## Zadania do wykonania
**A)** Wypisz bez zmian fragment listingu od wiersza z „2014. január 10., 00:08 (212, 420)" aż do końca listingu, łącznie z oboma krańcami, ale pomiń obrazki.
**B)** Podejmij tekst o kobiecie i stabilizacji materialnej i dopisz jego ciąg dalszy, zaczynając zaraz po ostatnim zdaniu.

## Tekst źródłowy
○ ○ ○ ○ ○ ○ ○

Data: 2001-06-22 13:52:49
Temat: Re: kobieta a stabilizacja materialna
Od: Joanna <c...@p...onet.pl>
Pokaż wszystkie nagłówki
in article m...@p...ninka.net, Nina Mazur Miller at
n...@p...ninka.net wrote on 22-06-01 5:44:
> Joanna <c...@p...onet.pl> writes:
>
>
>> A nie myslisz, ze nie chodzi o WYGODNE, ale GODNE I MADRE zycie? I jednak
>> samodzielne.
>
> Przeciez jedno drugiemu nie przeczy, tzn. zycie wygodne a zarazem
> godne i madre.
No jasne - w ogole nie przeczy. Wprost przeciwnie, bo w ostatecznym
rozrachunku zycie niemadre i niegodne wcale nie jest wygodne (zwykle).
Zalezy oczywiscie od potrzeb.

○ ○ ○ ○ ○ ○ ○

## Wybrane dane
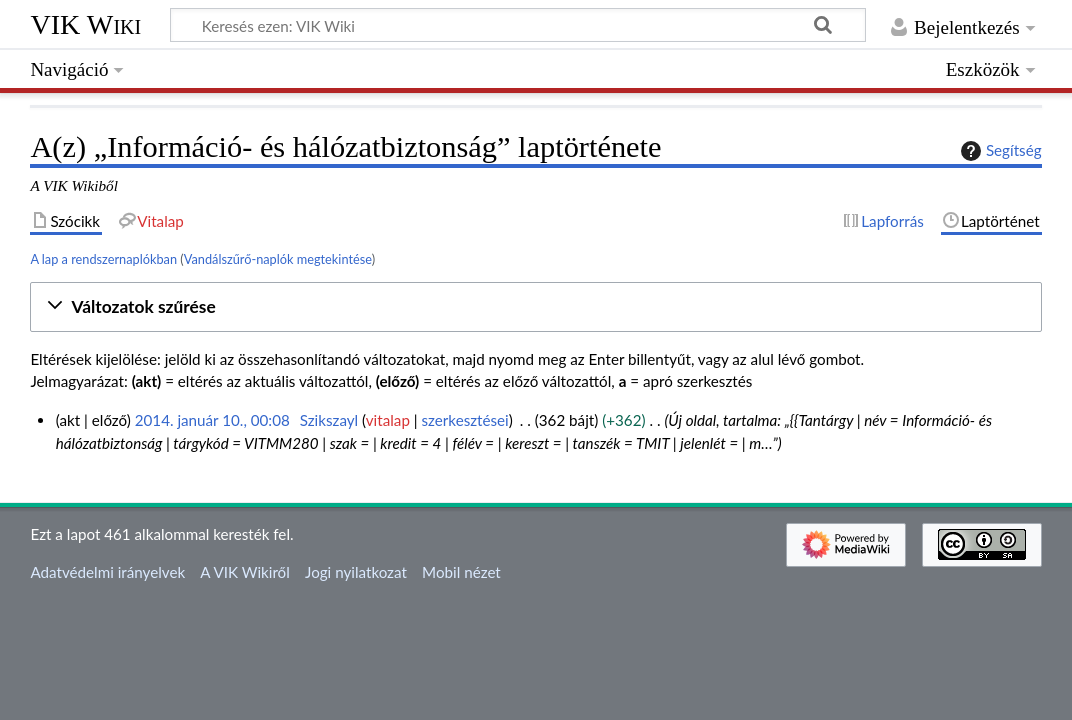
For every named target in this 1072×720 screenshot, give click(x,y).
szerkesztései (465, 420)
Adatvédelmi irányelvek (107, 572)
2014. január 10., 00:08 (212, 420)
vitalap (388, 420)
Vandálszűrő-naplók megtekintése (278, 259)
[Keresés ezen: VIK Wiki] (518, 25)
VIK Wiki (85, 24)
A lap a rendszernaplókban (103, 259)
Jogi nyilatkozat (356, 572)
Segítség (999, 151)
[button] (535, 307)
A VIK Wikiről (244, 572)
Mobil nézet (461, 572)
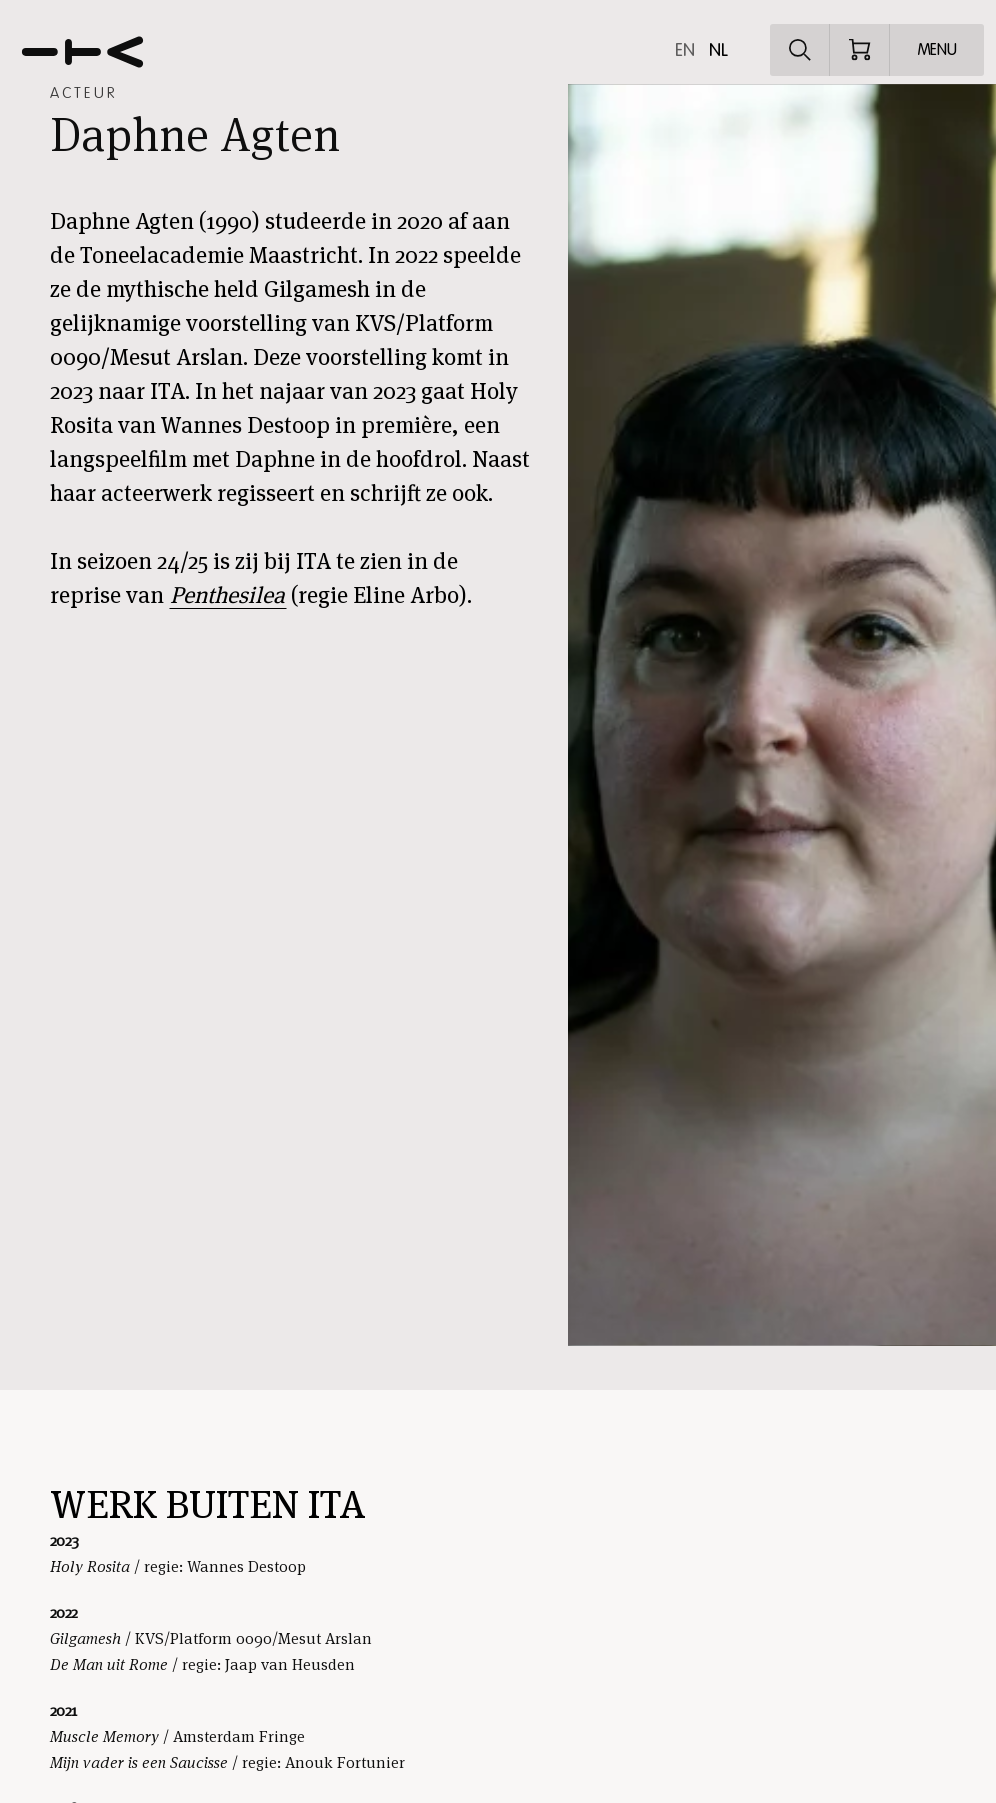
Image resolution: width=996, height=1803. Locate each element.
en (685, 50)
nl (718, 50)
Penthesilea (227, 595)
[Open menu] (937, 50)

○ ○ ○ ○ ○ ○ ○

## Odpowiedzi pisemne
**A)**
2014. január 10., 00:08 (212, 420)
vitalap (388, 420)
Vandálszűrő-naplók megtekintése (278, 259)
[Keresés ezen: VIK Wiki] (518, 25)
VIK Wiki (85, 24)
A lap a rendszernaplókban (103, 259)
Jogi nyilatkozat (356, 572)
Segítség (999, 151)
[button] (535, 307)
A VIK Wikiről (244, 572)
Mobil nézet (461, 572)
Image resolution: width=996, height=1803. Locate each element.
en (685, 50)
nl (718, 50)
Penthesilea (227, 595)
[Open menu] (937, 50)

**B)**
>
>> "Pasozytnictwo", tj. to ladowanie wygodne na zgrabnym tylku, czasem ma
>> krotkie nogi, bo i tylek z czasem brzydnie, i cudze pieniadze bywa ze
>> znikaja. I wtedy co? Miekkie ladowanie na grubym i brzydkim tylku?
>> Wiem, ze poruszam sie teraz w sferze idei: powszechnej edukacji,
>> rownouprawnienia w sferze zatrudnienia, etc. Ale mysle, ze dobrze i z
>> zagrozen zdawac sobie sprawe.
>
> no coz, kazda kobieta ktora ma chociaz troche rozsadku w glowie
> powinna zabezpieczyc sie nalezycie na czas, kiedy juz jej tylek nie
> bedzie ponenta i wystarczajacym zabezpieczeniem wygodnego zycia.
Tak - bez dyskusji.
Ale nie taki obraz pojawil sie u Dorrit.
Pozdr.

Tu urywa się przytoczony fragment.